In 2000, New 1901 Corporation ceased paying real estate taxes on the lots. In 2003, the Monroe County Tax Claim Bureau sold all 16 lots to Reflection Builders Enterprise, Inc. (Reflection). All of the lots were transferred by separate tax deed, and all deeds were separately recorded. Reflection then sold lot 75Q to Cottone, and Cottone and Reflection applied for a permit to construct a home on the lot. The permit was denied because the lot was smaller than the one acre minimum size required under the zoning ordinance for development. Cottone and Reflection appealed and also requested a variance. Both requests were denied by the Zoning Board. The Zoning Board also ruled that because Lot 75Q and the other lots in Robin Hood Lakes were under common ownership at the time of adoption of the zoning ordinance amendment that rendered them too small for development, the burden was on Cottone to show that it was the intent of New 1901 Corporation to maintain the lots as distinct and separate parcels. Cottone and Reflection appealed to the trial court, which affirmed the Zoning Board. Cottone and Reflection then appealed to the Commonwealth Court.

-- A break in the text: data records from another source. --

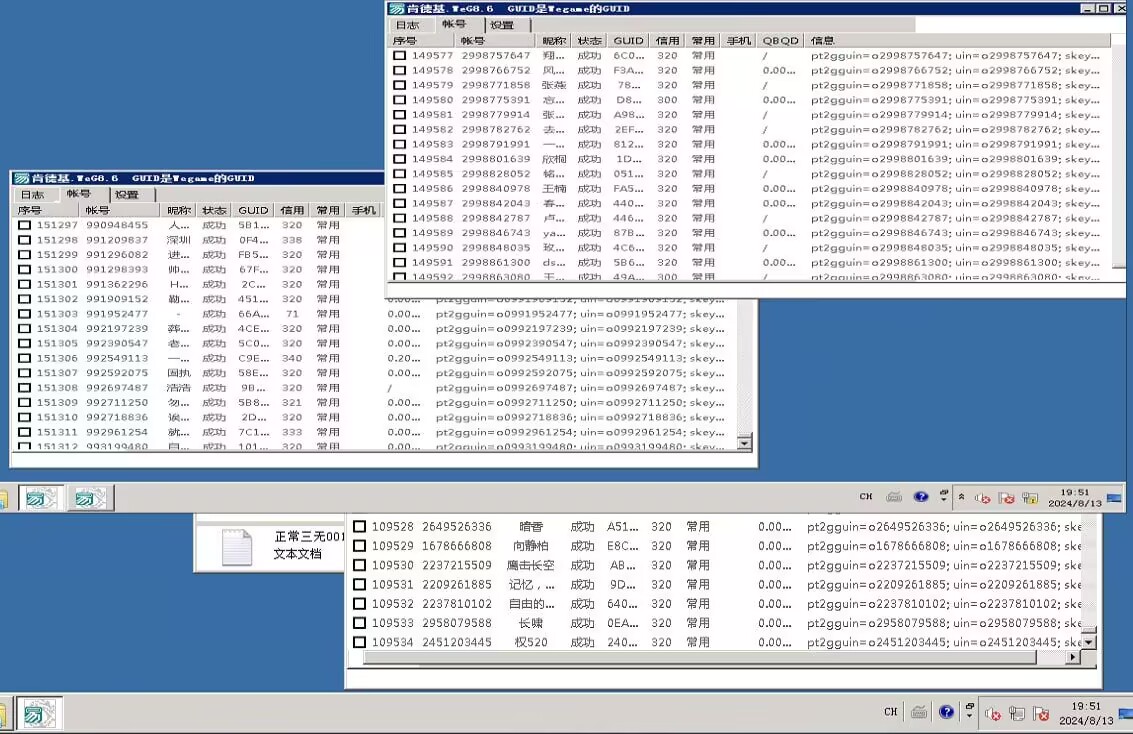The height and width of the screenshot is (734, 1133).
Task: Click the 信用 column header above row 151297
Action: tap(291, 210)
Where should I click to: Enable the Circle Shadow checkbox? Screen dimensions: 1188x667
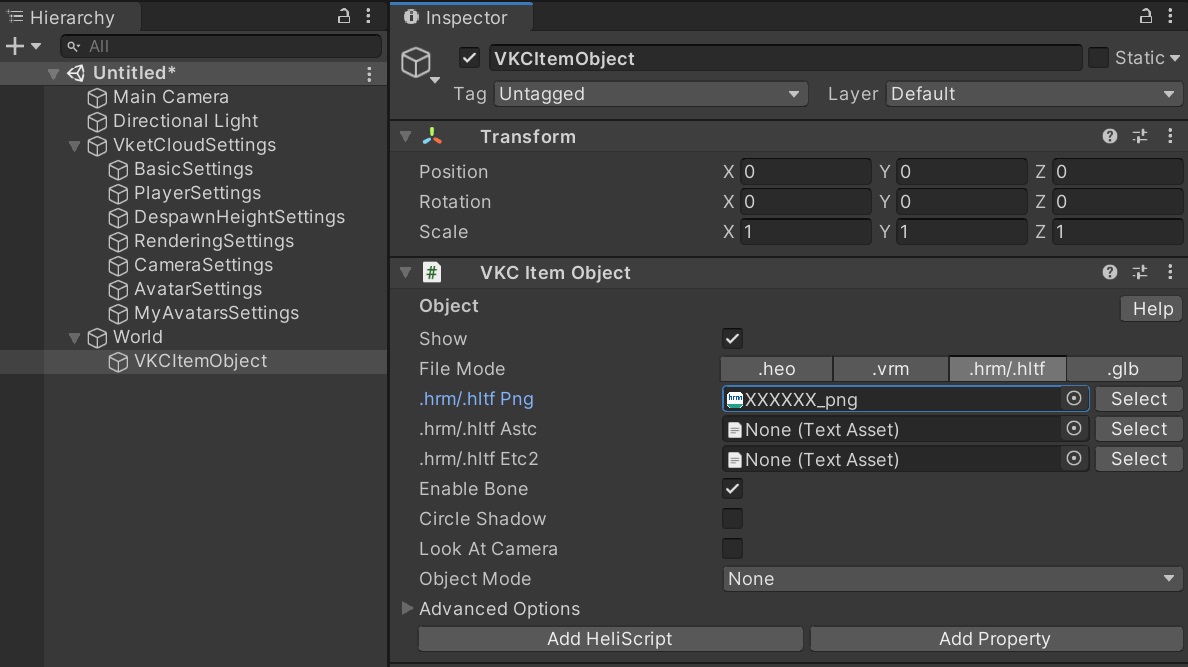tap(732, 518)
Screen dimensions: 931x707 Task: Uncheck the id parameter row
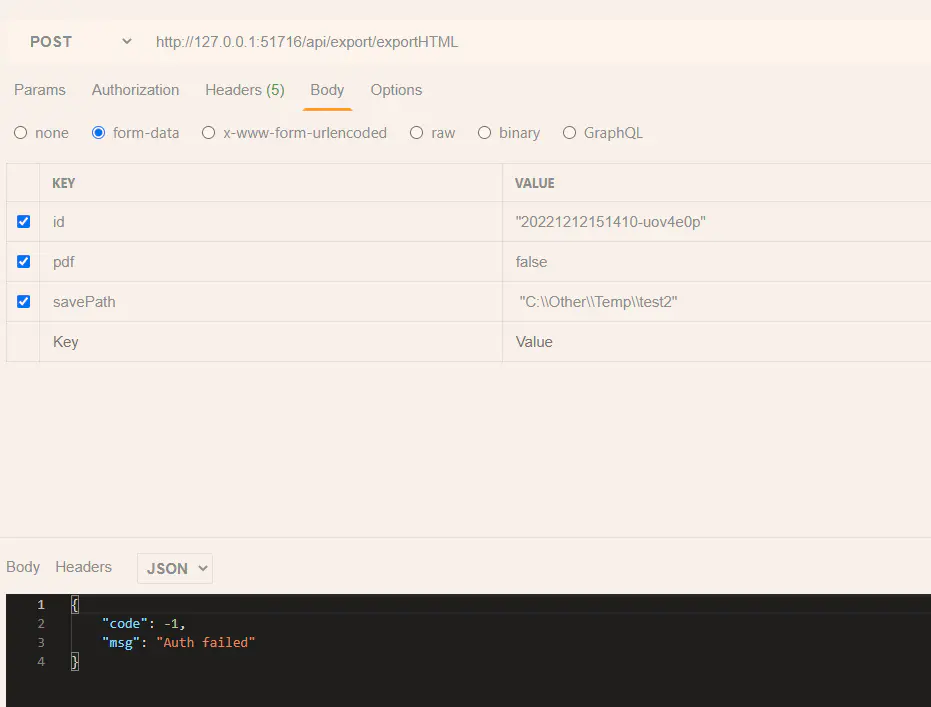24,222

The Commonwealth Court reviewed the record and relevant case law, and determined that (1) the burden was on Cottone and Reflection to rebut the presumption that the undersized lots had merged, and (2) Cottone and Reflection failed to rebut the presumption. The court summarized the principles relating to merger as follows:
• if adjoining lots are separately owned at the time that they are rendered undersized for development by a zoning amendment or revision, the lots will be considered non-conforming, separate lots, even if they subsequently come under common ownership. The burden is on the municipality to prove that the subsequent common owner intended to use the lots as a single, integrated parcel.
• if adjoining lots are under common ownership at the time that they are rendered undersized for development by a zoning amendment or revision, the presumption is that the lots have merged, and the burden is on the landowner to show that it intended to keep the lots separate.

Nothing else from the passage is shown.